=== Section Start ===

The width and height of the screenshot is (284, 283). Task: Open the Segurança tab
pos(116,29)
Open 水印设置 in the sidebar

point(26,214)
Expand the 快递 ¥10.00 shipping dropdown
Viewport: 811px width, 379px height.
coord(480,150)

=== Section End ===

What needs to be done: Write out every entry again exactly, please, with nothing missing.

Answer area:
The width and height of the screenshot is (284, 283). Task: Open the Segurança tab
pos(116,29)
Open 水印设置 in the sidebar

point(26,214)
Expand the 快递 ¥10.00 shipping dropdown
Viewport: 811px width, 379px height.
coord(480,150)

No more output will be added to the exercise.